• [Records supplied]
□ □ □ □

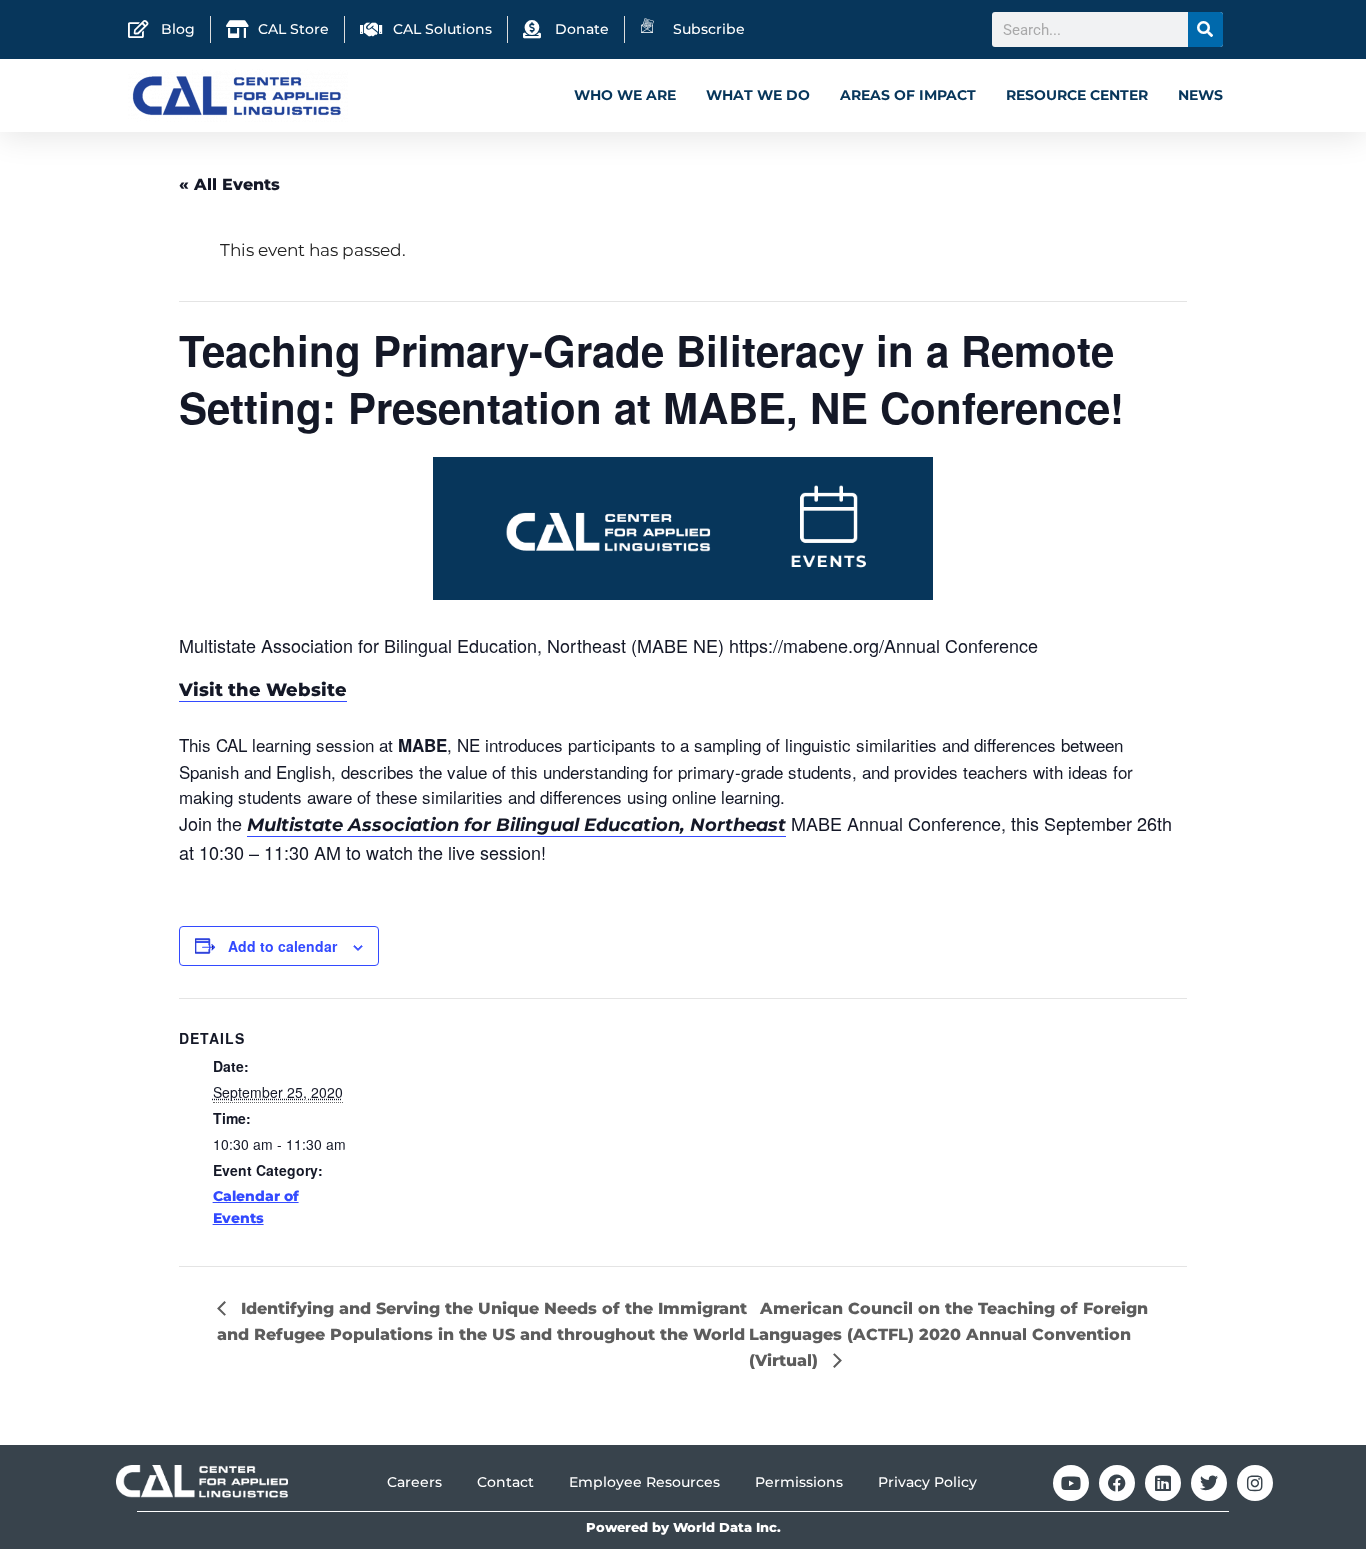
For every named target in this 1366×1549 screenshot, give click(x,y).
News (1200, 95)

□ □ □ □

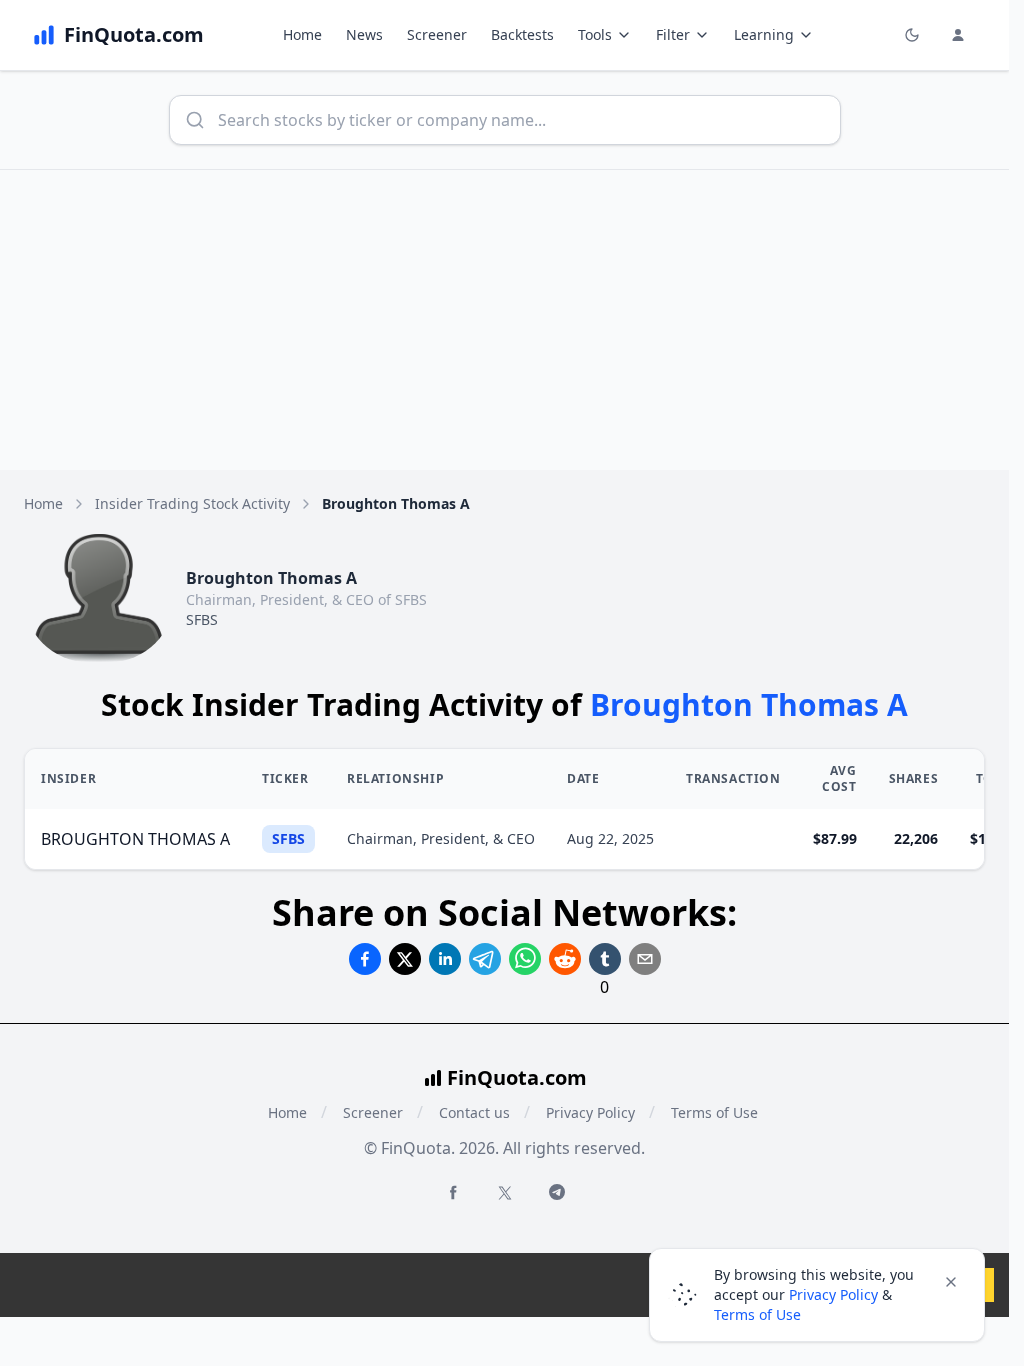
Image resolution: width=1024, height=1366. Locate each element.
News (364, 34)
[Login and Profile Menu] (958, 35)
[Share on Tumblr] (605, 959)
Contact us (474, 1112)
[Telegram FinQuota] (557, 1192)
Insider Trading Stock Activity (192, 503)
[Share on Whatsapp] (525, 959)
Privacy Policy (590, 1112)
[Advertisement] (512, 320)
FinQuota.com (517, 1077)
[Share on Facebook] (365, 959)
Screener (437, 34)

□ □ □ □

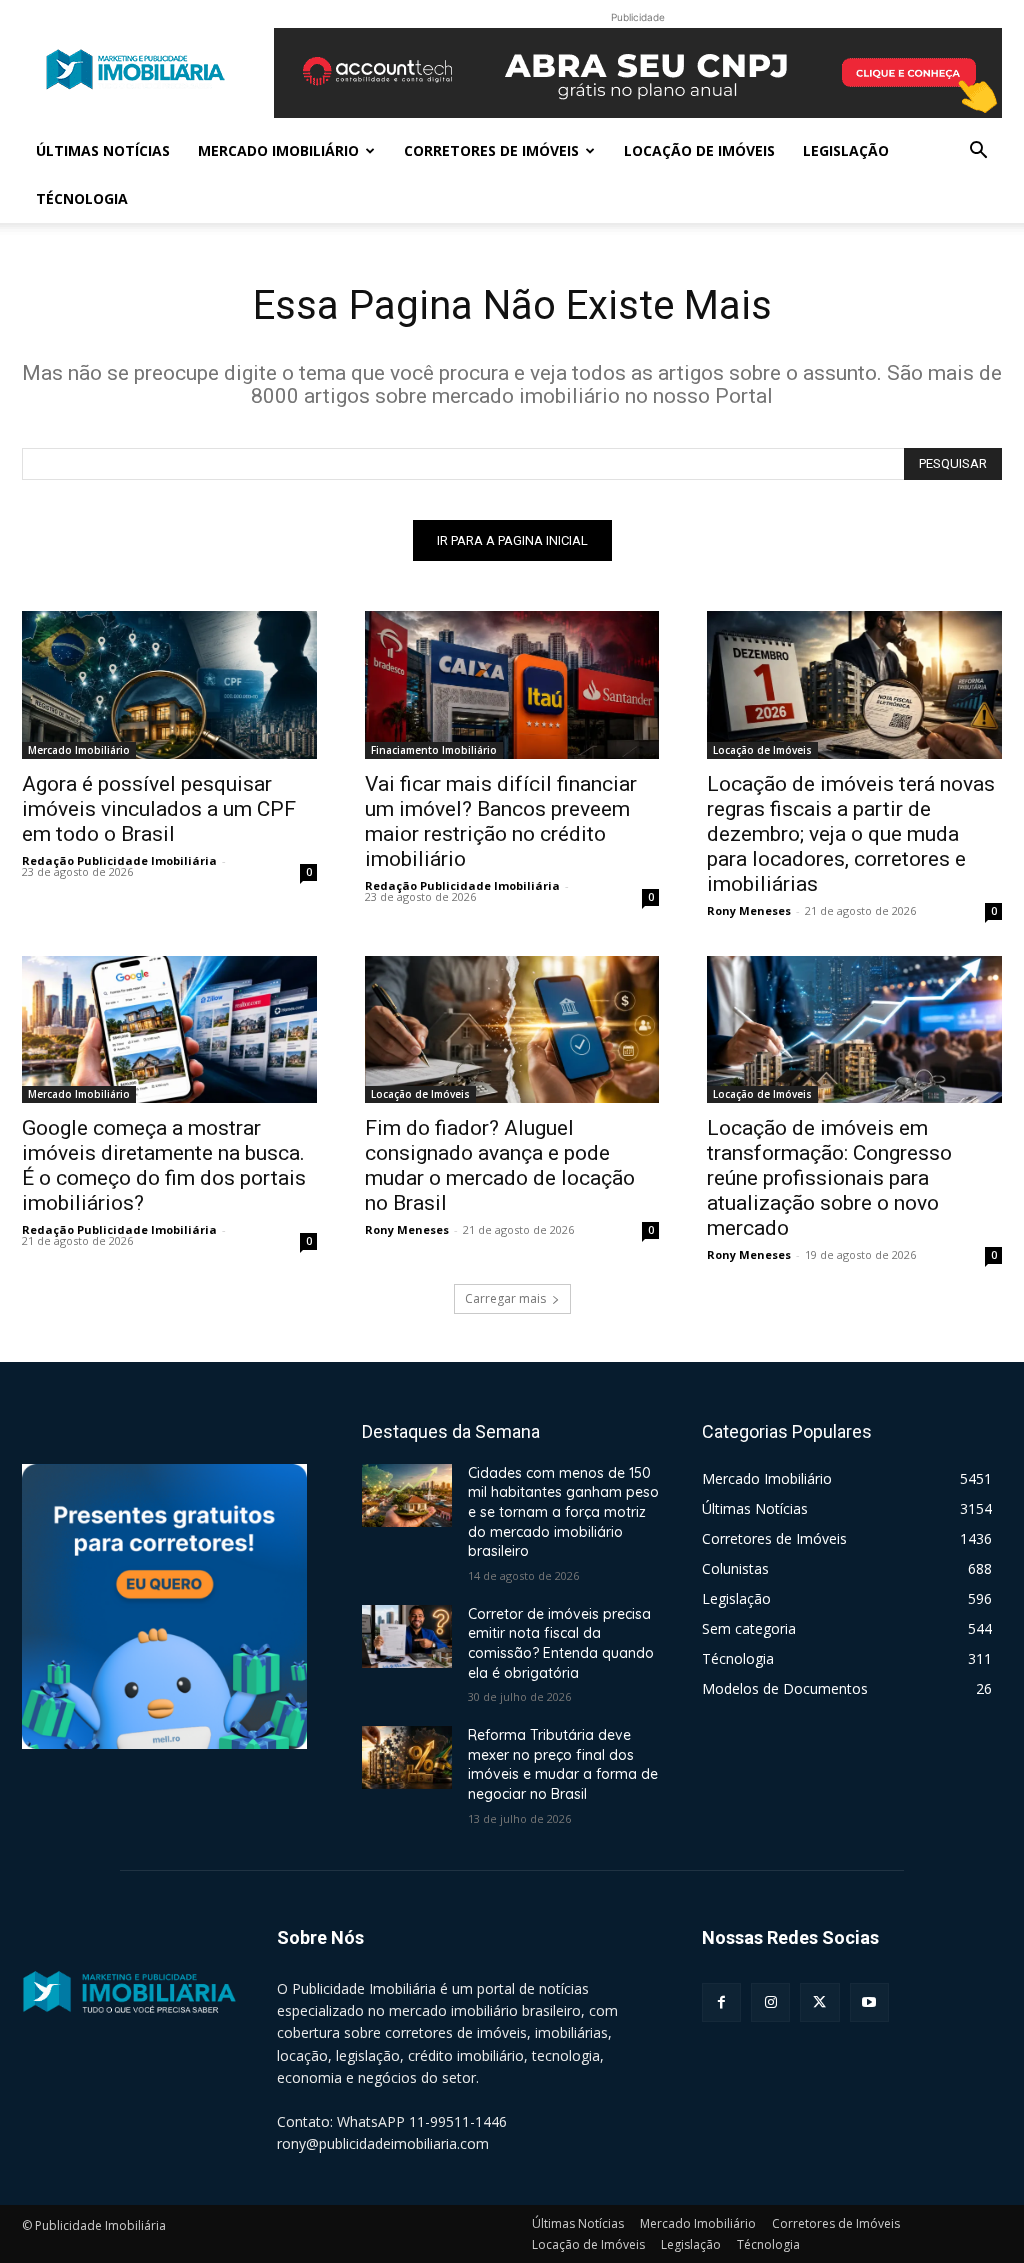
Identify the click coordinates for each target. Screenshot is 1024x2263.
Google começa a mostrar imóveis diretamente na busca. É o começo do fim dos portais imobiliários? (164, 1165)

□ □ □ □

• [Exercise aim] Locate the lines above that contain "each" and copy them.

• [Your response]
Image resolution: width=1024, height=1366. Locate each element.
Identify the click coordinates for each target. Screenshot is 1024x2263.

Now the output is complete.